WORK REQUEST -
If a record below holds a picture, leave the picture out and copy the rest exactly.

(Collected data entries)
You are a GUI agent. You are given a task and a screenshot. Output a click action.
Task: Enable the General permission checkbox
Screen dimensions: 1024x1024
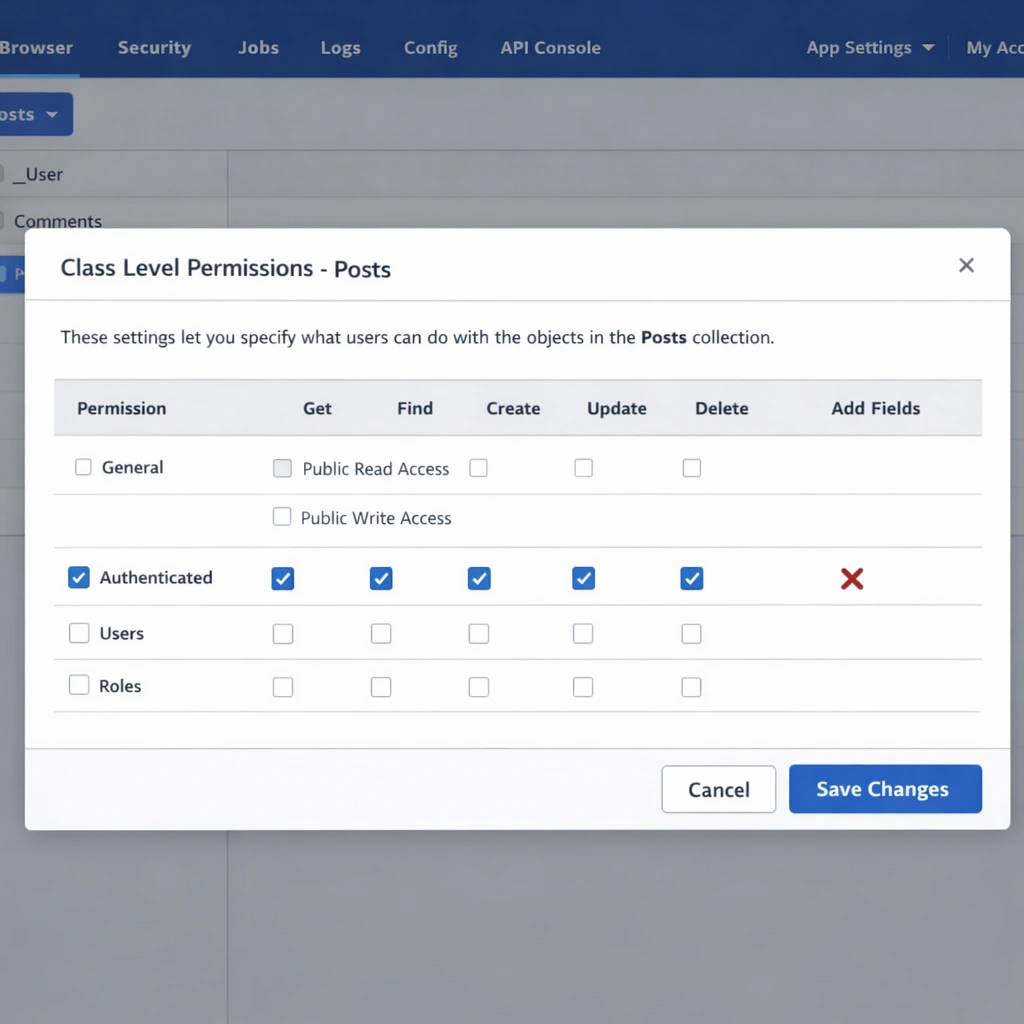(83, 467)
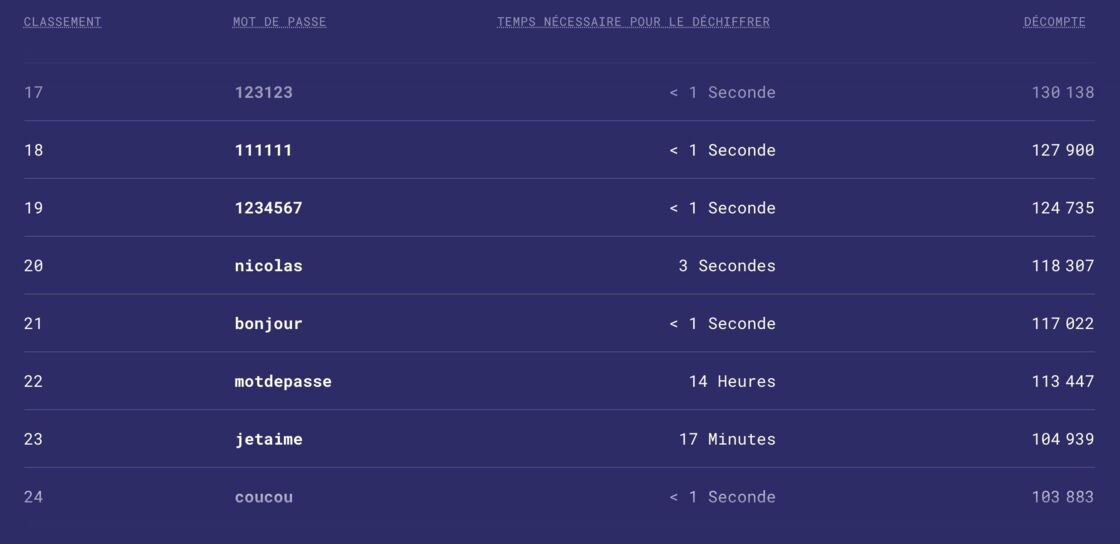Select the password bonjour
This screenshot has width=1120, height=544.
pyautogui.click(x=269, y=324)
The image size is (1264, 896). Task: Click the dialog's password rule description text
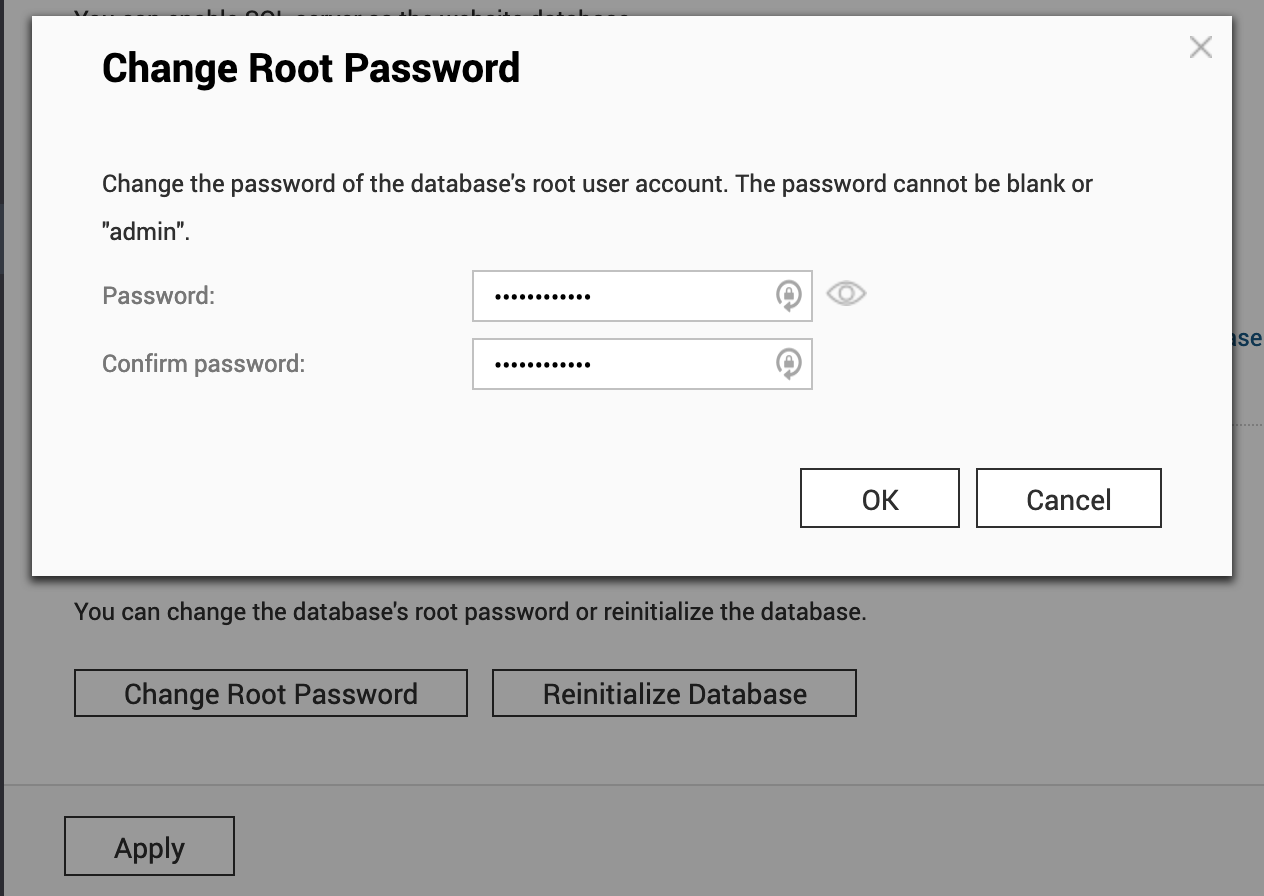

FINISHED TASK -
You are a GUI agent. You are given a task and a screenshot. Output a click action.
Task: Enable the General permission checkbox
Screen dimensions: 1024x1024
(83, 467)
Select the password bonjour
This screenshot has width=1120, height=544.
pyautogui.click(x=269, y=324)
The image size is (1264, 896). Task: Click the dialog's password rule description text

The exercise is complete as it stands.